SET TASK A: From the Prolog passage, quote the text between "the same query" and "to list differences.", inclusive.
SET TASK B:
Answer these from the Prolog passage:
(i) Under the first clause ordering, what happens with the query "?- predicate1(atom)."?
(ii) How many extra arguments does the DCG rewriting add to a predicate?
(iii) What are DCGs often used to write?

SELECTED EXTRACT:

Also, as Prolog interpreters try to unify clauses in the order they're provided, failing to give a correct ordering can lead to infinite recursion, as in:

predicate1(X) :-
  predicate2(X,X).
predicate2(X,Y) :-
  predicate1(X),
  X \= Y.

Given this ordering, any query of the form

?- predicate1(atom).

will recur until the stack is exhausted. If, however, the last 3 lines were changed to:

predicate2(X,Y) :-
  X \= Y,
  predicate1(X).

the same query would lead to a No. outcome in a very short time.

==Definite clause grammars==
There is a special notation called definite clause grammars (DCGs). A rule defined via -->/2 instead of :-/2 is expanded by the preprocessor (expand_term/2, a facility analogous to macros in other languages) according to a few straightforward rewriting rules, resulting in ordinary Prolog clauses. Most notably, the rewriting equips the predicate with two additional arguments, which can be used to implicitly thread state around, analogous to monads in other languages. DCGs are often used to write parsers or list generators, as they also provide a convenient interface to list differences.

===Parser example===
A larger example will show the potential of using Prolog in parsing.

RECORDED DATA:

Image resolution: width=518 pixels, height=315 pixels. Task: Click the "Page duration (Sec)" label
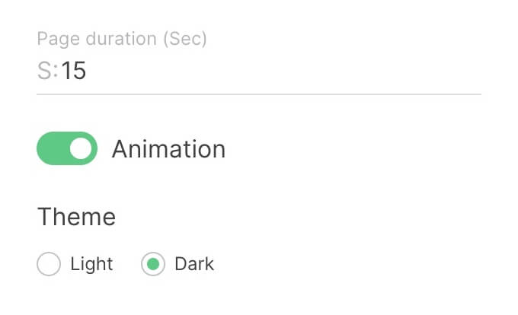[x=122, y=38]
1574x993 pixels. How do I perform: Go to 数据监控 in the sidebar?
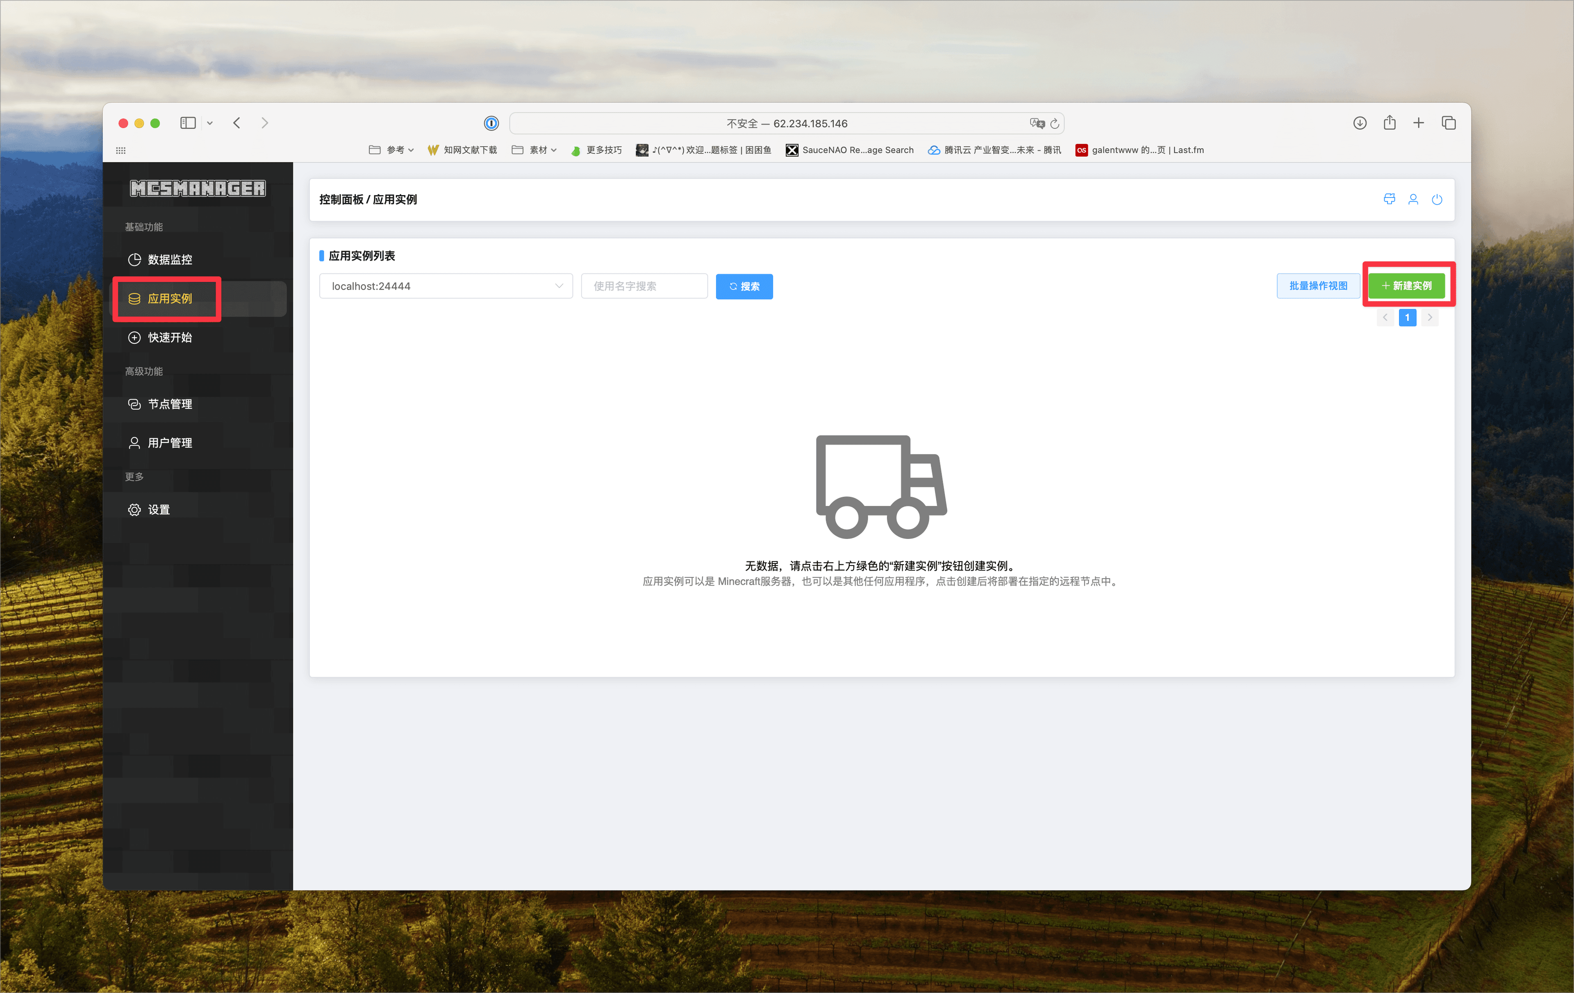169,260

TASK RESULT A:
the same query would lead to a No. outcome in a very short time.

==Definite clause grammars==
There is a special notation called definite clause grammars (DCGs). A rule defined via -->/2 instead of :-/2 is expanded by the preprocessor (expand_term/2, a facility analogous to macros in other languages) according to a few straightforward rewriting rules, resulting in ordinary Prolog clauses. Most notably, the rewriting equips the predicate with two additional arguments, which can be used to implicitly thread state around, analogous to monads in other languages. DCGs are often used to write parsers or list generators, as they also provide a convenient interface to list differences.

TASK RESULT B:
(i) It recurs until the stack is exhausted.
(ii) Two.
(iii) Parsers or list generators.